Claim Rejections - 35 USC § 101
35 U.S.C. 101 reads as follows:
Whoever invents or discovers any new and useful process, machine, manufacture, or composition of matter, or any new and useful improvement thereof, may obtain a patent therefor, subject to the conditions and requirements of this title.
Claims 8-9 and 13-14 are rejected under 35 U.S.C. 101 because the claimed invention is directed to non-statutory subject matter. The claimed recitation of a use, without setting forth any steps involved in the process, results in an improper definition of a process, i.e., results in a claim which is not a proper process claim under 35 U.S.C. 101. See MPEP § 2173.05(q).
Claim Rejections - 35 USC § 102
The following is a quotation of the appropriate paragraphs of 35 U.S.C. 102 that form the basis for the rejections under this section made in this Office action:
A person shall be entitled to a patent unless –
(a)(1) the claimed invention was patented, described in a printed publication, or in public use, on sale, or otherwise available to the public before the effective filing date of the claimed invention.

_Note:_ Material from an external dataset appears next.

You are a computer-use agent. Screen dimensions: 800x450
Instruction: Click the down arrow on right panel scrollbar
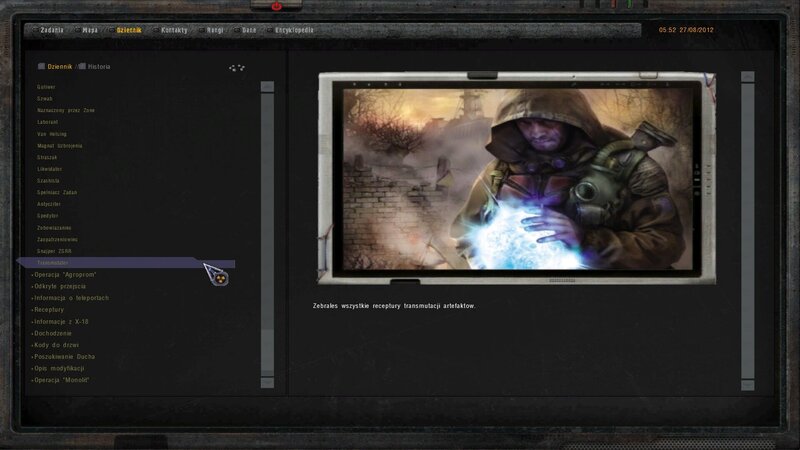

(a)(2) the claimed invention was described in a patent issued under section 151, or in an application for patent published or deemed published under section 122(b), in which the patent or application, as the case may be, names another inventor and was effectively filed before the effective filing date of the claimed invention.
Claims 1-14 are rejected under 35 U.S.C. 102 (a)(1)(a)(2) as being anticipated by Q. Wu, et al. 41.1 Journal of Experimental & Clinical Cancer Research 201, (2022)(“published on 06/13/2022) (“Wu”).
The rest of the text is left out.